The number of cells of α-GalCer/DC administered was changed, and the influence of the change in number on the expression levels of genes in the myocardium was evaluated. FIG. 30 is a graph showing the expression level of each gene 4 days after administration of α-GalCer/DC to Balb/c mice (each n=5). Rps18 was used as an intrinsic control. When α-GalCer/DC was administered, the expression levels of cytokine genes (Vα14Jα18 (invariant TCR), Ifng, IL4, IL10) in the myocardium were increased depending on the number of administered cells.
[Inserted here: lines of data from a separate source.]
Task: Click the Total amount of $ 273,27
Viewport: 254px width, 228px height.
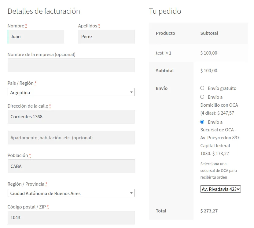Action: tap(209, 211)
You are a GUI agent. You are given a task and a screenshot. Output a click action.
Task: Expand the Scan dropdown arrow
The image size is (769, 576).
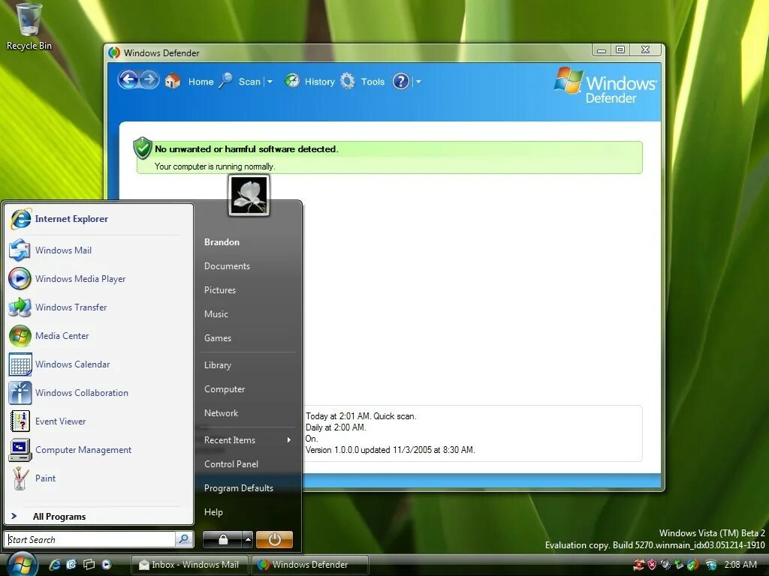tap(270, 81)
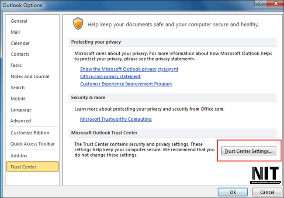
Task: Select the General category
Action: click(x=19, y=21)
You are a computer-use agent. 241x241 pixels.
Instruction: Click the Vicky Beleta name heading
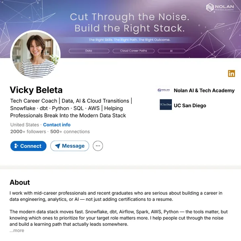pyautogui.click(x=36, y=90)
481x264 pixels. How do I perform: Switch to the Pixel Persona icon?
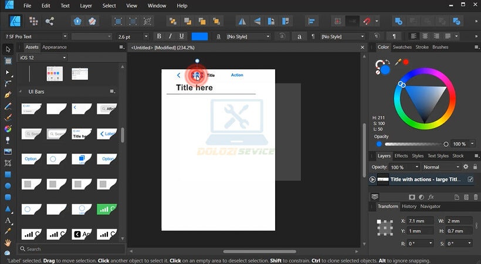click(x=33, y=21)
FIG. 31(a) is a western blot showing the expression levels of proteins (pStat1l, Stat1, pStat6, and Stat6) in the myocardium (n=3 to 8). pStat1 and pStat6 each indicates phosphorylated Stat1 and phosphorylated. Stat6. GAPDH was used as an intrinsic control. FIG. 31(b) is a graph quantifying the results of FIG. 31(a). As the number of cells of α-GalCer/DC administered was increased, the expression level of Stat1 and the phosphorylation of Stat1 were increased, and the phosphorylation of Stat6 was also promoted. In the graph, * represents P<0.05, and ** represents P<0.01.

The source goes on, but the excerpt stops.